↓↓↓

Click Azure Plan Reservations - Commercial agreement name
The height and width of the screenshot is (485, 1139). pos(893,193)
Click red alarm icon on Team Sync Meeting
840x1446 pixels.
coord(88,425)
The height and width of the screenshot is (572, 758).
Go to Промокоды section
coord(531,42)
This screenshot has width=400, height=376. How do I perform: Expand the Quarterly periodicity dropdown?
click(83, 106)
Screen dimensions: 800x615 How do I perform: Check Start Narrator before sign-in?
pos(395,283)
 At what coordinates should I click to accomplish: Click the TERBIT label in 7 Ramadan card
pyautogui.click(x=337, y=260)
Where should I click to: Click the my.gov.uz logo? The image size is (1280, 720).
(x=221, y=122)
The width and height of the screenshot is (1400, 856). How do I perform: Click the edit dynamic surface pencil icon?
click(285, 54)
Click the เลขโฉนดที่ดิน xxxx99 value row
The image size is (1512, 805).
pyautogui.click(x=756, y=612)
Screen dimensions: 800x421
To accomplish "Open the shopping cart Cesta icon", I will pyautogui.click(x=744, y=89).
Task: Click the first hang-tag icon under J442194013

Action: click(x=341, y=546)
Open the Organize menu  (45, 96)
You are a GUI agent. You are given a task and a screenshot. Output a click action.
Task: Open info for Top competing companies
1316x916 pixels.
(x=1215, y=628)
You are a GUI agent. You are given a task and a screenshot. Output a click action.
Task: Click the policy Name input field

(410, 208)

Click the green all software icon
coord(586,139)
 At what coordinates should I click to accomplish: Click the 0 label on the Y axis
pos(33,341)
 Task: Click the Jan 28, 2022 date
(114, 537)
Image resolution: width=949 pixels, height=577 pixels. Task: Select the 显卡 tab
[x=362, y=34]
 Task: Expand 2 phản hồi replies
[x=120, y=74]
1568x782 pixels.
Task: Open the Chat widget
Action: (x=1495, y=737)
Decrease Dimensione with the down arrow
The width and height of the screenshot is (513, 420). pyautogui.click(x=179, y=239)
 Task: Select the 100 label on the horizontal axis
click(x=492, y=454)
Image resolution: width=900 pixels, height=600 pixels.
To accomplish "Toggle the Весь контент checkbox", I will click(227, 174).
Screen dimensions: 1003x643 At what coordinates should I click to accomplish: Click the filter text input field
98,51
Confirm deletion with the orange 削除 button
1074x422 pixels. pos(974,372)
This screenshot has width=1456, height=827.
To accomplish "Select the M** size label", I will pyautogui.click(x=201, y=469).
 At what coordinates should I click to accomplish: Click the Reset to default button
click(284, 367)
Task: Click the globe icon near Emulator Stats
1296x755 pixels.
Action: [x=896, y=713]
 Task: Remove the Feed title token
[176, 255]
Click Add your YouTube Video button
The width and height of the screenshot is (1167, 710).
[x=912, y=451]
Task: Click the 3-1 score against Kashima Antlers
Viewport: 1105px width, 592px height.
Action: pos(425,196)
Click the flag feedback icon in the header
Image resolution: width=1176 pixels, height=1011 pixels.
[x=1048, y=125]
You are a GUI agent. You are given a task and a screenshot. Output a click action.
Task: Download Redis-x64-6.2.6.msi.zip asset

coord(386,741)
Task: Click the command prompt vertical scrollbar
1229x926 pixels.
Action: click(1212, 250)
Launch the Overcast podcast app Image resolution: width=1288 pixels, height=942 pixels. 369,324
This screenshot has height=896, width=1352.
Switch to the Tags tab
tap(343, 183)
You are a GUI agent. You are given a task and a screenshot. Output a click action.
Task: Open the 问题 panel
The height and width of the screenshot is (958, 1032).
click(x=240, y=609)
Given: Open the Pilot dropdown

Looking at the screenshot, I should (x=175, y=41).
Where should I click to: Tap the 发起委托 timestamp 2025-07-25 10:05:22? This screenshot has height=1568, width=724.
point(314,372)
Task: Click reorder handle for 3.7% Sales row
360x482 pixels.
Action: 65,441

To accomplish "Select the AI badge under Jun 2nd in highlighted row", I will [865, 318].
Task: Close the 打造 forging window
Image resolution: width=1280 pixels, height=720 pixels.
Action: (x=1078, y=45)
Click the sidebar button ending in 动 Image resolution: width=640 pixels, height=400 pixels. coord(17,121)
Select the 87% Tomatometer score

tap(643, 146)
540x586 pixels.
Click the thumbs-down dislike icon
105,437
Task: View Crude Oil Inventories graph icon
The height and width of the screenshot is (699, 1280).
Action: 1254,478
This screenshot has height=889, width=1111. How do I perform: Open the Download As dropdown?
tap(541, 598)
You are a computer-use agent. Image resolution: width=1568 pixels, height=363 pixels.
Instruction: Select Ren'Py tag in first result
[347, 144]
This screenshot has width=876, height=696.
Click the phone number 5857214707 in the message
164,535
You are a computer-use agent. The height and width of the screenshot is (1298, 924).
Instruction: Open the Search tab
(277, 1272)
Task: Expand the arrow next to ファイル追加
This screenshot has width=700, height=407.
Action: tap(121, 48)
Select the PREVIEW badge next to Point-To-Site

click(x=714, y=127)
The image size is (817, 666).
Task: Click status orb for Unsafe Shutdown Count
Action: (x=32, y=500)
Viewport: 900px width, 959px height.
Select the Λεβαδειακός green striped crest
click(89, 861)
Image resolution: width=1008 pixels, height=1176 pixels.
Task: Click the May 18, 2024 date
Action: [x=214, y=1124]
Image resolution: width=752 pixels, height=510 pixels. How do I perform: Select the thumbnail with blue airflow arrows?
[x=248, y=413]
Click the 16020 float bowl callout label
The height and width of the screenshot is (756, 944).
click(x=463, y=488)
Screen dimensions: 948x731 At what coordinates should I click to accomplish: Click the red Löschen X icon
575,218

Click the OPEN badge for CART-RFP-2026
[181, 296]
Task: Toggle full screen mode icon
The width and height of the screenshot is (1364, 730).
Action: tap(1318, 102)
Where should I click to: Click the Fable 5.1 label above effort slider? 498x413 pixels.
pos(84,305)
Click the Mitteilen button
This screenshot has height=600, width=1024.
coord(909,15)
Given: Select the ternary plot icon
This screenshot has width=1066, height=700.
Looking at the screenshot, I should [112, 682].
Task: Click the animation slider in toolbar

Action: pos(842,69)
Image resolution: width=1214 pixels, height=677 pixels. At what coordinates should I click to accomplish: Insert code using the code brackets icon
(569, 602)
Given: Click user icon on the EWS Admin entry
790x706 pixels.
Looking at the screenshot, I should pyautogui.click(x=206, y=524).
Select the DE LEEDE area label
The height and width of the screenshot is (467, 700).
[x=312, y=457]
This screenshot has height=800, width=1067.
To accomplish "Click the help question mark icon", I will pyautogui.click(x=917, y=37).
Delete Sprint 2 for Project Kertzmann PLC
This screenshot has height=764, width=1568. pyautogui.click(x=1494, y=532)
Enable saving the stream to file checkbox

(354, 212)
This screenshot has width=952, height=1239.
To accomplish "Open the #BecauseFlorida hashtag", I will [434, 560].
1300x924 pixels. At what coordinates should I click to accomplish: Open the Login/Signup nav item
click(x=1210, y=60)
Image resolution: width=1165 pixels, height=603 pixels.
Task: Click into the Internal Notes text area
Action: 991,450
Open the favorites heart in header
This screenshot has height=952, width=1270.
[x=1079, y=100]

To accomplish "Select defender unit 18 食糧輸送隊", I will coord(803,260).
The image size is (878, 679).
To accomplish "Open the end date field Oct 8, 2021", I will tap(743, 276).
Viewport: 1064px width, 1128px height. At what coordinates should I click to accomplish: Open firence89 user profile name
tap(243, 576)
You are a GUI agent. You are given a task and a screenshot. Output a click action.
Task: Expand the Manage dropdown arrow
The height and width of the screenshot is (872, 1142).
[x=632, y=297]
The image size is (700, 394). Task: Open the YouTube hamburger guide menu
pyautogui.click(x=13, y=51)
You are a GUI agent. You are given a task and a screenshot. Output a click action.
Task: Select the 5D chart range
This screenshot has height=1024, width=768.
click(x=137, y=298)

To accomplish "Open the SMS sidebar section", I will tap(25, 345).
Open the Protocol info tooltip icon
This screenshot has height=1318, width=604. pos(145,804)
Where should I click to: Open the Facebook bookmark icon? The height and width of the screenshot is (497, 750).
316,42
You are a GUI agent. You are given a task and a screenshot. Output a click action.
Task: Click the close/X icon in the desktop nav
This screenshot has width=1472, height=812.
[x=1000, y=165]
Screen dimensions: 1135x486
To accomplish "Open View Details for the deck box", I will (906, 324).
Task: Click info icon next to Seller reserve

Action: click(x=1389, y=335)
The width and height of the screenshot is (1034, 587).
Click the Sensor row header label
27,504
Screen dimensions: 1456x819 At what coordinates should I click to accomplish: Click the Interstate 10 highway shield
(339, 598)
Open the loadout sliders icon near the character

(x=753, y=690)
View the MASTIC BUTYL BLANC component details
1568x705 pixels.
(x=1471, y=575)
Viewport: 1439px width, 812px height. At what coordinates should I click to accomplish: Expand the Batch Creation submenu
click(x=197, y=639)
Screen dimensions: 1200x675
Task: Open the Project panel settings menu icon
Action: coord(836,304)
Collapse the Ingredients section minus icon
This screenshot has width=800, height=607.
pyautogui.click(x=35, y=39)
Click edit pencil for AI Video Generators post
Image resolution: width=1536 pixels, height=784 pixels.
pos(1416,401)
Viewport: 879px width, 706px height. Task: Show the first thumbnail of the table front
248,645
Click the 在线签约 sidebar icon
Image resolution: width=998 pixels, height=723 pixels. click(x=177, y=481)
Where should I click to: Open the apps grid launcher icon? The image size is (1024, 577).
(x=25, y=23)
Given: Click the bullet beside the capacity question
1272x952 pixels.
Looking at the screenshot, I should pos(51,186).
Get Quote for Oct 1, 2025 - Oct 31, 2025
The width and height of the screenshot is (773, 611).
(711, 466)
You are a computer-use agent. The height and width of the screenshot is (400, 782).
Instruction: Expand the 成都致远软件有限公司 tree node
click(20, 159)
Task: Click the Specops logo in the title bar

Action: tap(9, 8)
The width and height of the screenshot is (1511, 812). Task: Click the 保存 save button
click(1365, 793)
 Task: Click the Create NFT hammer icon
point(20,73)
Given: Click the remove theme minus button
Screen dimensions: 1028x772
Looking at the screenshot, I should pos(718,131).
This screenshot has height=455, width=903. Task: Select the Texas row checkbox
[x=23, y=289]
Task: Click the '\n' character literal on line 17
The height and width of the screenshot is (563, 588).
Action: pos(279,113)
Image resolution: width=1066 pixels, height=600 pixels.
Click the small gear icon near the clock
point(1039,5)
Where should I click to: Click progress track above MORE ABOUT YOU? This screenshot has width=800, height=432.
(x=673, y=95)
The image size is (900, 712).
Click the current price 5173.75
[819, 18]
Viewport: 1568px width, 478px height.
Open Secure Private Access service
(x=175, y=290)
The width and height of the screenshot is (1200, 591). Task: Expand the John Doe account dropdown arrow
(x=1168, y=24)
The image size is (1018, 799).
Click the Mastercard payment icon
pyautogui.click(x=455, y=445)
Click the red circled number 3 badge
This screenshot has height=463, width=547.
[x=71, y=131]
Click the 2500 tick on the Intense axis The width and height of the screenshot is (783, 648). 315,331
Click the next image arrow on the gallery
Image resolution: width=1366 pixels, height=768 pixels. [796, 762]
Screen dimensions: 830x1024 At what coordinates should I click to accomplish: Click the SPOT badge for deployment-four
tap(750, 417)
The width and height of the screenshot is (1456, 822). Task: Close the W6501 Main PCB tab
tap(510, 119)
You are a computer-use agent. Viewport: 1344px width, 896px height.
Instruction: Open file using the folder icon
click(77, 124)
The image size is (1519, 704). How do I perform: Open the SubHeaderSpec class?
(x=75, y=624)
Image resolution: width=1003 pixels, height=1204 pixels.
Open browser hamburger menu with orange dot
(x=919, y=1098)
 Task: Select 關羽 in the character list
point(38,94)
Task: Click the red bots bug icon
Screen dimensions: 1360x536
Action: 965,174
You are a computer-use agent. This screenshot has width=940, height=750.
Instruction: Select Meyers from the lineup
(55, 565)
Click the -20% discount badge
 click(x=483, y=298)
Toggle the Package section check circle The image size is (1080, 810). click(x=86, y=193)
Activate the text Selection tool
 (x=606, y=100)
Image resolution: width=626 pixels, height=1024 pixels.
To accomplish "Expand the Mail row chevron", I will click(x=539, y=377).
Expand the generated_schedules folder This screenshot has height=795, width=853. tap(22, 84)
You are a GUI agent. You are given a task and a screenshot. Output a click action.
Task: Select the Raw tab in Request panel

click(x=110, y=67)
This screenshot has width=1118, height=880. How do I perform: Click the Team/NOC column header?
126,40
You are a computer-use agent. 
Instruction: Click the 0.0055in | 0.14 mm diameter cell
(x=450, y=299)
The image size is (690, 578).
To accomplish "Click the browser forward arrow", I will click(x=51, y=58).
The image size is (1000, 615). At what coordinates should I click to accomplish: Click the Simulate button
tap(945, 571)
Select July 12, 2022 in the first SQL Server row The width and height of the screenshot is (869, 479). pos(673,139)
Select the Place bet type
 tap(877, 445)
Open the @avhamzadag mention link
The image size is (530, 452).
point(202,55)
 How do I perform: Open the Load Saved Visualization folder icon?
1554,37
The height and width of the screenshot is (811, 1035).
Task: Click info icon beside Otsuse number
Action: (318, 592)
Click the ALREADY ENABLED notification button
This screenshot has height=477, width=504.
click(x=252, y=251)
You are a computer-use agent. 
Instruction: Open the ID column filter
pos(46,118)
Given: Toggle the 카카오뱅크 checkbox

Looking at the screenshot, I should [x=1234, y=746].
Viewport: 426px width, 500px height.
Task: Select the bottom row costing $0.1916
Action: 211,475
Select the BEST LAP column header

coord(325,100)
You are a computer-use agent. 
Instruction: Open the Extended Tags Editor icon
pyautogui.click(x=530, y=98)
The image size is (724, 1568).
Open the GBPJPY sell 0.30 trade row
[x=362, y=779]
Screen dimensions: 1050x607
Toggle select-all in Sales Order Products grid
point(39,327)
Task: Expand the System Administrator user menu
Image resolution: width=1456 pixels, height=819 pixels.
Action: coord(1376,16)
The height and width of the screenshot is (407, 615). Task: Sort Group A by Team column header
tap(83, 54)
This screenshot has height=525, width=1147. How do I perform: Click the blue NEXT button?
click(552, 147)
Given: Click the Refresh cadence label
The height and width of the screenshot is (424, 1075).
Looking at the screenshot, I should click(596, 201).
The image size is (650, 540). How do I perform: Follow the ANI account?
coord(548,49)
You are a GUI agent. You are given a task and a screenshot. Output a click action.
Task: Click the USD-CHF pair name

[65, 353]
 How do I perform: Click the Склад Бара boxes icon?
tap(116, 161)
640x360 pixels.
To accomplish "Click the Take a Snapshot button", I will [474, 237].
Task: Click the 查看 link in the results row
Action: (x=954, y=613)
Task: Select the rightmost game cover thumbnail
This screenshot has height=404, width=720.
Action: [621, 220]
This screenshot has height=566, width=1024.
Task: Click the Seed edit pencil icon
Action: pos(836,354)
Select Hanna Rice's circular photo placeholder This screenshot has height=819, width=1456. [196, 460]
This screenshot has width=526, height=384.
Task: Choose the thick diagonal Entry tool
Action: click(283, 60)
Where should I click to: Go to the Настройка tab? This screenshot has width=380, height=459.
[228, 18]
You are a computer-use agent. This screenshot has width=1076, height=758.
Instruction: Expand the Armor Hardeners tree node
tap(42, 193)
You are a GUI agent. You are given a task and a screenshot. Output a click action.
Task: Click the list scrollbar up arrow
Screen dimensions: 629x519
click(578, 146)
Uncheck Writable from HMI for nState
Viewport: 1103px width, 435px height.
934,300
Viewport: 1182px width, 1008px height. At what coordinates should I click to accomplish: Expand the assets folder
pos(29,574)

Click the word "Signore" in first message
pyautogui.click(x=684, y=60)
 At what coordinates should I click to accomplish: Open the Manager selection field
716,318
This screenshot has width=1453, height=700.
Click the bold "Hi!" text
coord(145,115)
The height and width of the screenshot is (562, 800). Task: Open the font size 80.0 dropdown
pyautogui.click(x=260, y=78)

↑↑↑

Report how many lines of the entries above contain the word "question", giving the number by itself.

TASK OUTPUT:
2